**Problem description:** Every record must be transcribed in its entirety, apart from the images, which are to be omitted.
● ● ● ● ● ● ●
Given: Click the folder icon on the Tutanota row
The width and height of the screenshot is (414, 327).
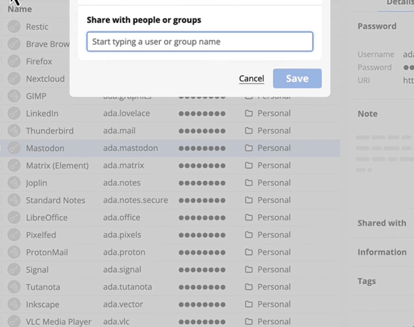Looking at the screenshot, I should [249, 287].
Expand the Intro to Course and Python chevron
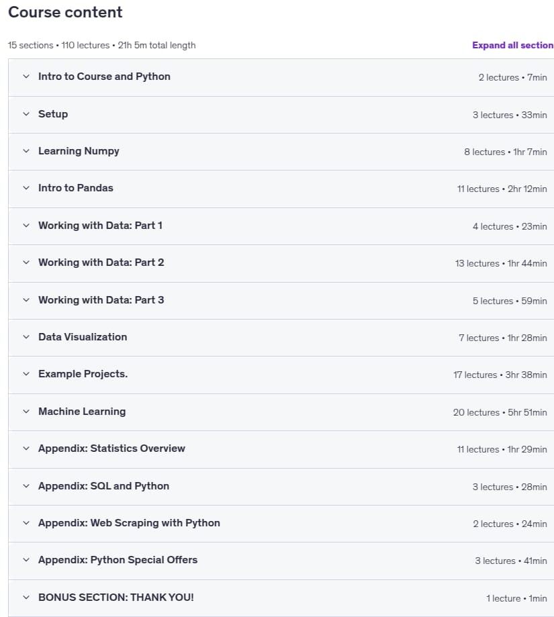 click(x=26, y=77)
● ● ● ● ● ● ●
**Output:**
Given: Click the folder icon on the Tutanota row
The width and height of the screenshot is (414, 327).
Looking at the screenshot, I should [249, 287].
Expand the Intro to Course and Python chevron
 click(x=26, y=77)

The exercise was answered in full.